_Stated task_. Please reproduce the material verbatim, starting at the line containing "Decline the restart by clicking 否" and ending after the line containing "will click(249, 217).".

_Provided records_.
════════════════════

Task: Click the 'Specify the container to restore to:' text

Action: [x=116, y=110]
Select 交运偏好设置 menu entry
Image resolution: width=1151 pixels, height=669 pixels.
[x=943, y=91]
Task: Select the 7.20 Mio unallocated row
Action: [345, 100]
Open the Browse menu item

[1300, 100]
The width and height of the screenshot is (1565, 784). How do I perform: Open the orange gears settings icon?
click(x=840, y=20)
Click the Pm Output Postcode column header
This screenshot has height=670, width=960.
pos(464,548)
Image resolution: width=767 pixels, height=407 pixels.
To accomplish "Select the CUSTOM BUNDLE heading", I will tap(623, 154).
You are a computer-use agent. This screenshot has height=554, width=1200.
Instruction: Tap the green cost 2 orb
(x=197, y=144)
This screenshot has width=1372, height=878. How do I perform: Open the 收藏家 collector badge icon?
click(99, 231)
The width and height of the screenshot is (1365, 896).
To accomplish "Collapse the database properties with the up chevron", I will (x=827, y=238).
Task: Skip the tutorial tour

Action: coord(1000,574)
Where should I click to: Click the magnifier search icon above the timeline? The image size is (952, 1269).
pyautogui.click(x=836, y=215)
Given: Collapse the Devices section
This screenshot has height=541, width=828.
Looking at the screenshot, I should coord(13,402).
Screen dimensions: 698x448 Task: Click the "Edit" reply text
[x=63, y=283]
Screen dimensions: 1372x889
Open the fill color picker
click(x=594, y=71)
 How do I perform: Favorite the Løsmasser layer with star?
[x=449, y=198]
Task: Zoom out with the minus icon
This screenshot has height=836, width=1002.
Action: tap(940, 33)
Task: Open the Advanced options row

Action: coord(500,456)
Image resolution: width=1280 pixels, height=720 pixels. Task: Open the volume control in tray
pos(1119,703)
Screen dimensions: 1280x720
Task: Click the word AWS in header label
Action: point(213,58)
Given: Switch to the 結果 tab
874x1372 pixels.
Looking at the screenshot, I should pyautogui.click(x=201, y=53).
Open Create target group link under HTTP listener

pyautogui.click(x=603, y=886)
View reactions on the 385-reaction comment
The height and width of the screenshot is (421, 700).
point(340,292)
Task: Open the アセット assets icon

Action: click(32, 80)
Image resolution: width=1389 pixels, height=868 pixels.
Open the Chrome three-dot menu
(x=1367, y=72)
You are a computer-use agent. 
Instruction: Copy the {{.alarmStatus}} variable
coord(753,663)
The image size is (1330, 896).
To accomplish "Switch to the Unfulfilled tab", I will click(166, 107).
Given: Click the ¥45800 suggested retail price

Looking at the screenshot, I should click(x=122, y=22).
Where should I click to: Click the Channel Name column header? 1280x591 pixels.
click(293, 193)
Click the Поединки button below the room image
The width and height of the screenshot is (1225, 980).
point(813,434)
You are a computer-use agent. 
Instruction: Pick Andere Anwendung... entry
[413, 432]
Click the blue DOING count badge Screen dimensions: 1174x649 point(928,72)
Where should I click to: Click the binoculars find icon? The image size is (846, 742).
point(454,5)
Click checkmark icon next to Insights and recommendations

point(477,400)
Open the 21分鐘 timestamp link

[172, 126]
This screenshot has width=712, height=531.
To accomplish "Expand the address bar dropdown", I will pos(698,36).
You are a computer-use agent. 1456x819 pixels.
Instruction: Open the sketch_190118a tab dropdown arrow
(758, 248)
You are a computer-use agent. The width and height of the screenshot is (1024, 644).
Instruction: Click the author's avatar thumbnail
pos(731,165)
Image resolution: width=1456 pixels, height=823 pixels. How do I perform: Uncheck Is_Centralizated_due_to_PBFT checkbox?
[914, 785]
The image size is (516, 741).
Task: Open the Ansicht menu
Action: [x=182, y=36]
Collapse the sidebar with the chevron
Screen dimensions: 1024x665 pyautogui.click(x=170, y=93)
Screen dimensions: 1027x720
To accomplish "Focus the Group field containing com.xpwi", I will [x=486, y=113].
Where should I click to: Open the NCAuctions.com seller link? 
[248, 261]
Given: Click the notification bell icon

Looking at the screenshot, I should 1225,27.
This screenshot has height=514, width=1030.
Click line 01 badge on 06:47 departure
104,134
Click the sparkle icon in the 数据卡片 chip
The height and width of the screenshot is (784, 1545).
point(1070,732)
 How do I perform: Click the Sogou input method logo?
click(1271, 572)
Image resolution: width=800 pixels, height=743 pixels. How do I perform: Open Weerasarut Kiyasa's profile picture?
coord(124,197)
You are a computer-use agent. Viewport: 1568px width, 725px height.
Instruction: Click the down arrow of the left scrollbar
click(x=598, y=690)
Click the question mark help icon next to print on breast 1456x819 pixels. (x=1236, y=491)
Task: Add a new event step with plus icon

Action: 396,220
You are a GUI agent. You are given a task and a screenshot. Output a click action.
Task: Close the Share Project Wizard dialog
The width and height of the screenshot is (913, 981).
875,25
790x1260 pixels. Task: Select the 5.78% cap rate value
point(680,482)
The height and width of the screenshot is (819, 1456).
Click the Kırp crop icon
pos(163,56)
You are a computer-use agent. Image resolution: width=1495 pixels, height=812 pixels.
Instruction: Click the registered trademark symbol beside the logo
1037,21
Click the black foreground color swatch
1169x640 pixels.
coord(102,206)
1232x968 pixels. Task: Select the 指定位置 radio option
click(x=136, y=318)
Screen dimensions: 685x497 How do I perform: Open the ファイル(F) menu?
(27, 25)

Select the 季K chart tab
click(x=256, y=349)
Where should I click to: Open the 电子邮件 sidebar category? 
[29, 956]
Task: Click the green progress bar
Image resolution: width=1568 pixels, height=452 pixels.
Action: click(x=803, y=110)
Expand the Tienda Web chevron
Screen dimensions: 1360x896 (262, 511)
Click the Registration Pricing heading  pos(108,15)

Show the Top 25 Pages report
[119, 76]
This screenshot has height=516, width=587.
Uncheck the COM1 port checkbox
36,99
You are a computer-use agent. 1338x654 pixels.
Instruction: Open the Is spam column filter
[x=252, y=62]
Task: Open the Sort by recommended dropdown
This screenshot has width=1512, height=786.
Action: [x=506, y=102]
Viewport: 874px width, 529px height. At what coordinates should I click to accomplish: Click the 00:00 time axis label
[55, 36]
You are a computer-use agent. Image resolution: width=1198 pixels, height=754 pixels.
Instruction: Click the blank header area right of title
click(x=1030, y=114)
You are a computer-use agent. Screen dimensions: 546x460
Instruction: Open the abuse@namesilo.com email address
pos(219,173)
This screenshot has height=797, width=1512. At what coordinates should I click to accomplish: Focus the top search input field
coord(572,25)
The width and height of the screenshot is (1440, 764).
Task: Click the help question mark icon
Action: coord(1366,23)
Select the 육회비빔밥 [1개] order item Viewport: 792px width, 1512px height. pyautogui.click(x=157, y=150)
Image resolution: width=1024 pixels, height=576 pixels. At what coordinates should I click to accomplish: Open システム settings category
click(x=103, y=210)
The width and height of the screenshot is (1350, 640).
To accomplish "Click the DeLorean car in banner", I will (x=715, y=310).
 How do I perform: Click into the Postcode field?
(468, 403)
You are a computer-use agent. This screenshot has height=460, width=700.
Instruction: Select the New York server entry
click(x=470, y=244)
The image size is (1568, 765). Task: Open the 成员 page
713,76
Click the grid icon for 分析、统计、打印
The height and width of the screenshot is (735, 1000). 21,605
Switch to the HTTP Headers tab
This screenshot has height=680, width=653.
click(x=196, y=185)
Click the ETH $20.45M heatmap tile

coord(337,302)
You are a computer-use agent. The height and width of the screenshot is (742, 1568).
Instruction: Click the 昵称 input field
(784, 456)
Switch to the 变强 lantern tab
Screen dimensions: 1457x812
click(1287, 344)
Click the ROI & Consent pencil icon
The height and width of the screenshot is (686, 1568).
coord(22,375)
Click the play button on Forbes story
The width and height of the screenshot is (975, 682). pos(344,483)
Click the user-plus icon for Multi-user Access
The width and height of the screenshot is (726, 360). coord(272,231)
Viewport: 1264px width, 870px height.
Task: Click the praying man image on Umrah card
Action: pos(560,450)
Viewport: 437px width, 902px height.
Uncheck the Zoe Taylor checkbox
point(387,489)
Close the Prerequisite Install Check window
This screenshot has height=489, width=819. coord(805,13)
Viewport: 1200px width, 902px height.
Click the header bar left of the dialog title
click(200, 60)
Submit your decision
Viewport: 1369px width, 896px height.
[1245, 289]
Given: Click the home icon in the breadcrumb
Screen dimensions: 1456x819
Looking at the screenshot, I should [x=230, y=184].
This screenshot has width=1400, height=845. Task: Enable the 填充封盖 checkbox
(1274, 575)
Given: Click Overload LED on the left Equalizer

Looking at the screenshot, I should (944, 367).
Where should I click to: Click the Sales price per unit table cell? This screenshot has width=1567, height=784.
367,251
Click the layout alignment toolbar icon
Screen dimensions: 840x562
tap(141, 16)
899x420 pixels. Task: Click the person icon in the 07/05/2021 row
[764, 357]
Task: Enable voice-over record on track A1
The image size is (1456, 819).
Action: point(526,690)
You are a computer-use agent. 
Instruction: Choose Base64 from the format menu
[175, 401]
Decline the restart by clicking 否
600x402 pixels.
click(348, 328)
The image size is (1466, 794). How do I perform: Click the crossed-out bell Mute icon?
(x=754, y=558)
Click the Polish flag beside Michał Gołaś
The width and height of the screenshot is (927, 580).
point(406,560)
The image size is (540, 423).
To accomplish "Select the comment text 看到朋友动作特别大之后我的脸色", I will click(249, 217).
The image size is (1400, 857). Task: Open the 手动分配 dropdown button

════════════════════

_Expected output_.
Decline the restart by clicking 否
600x402 pixels.
click(348, 328)
The image size is (1466, 794). How do I perform: Click the crossed-out bell Mute icon?
(x=754, y=558)
Click the Polish flag beside Michał Gołaś
The width and height of the screenshot is (927, 580).
point(406,560)
The image size is (540, 423).
To accomplish "Select the comment text 看到朋友动作特别大之后我的脸色", I will click(249, 217).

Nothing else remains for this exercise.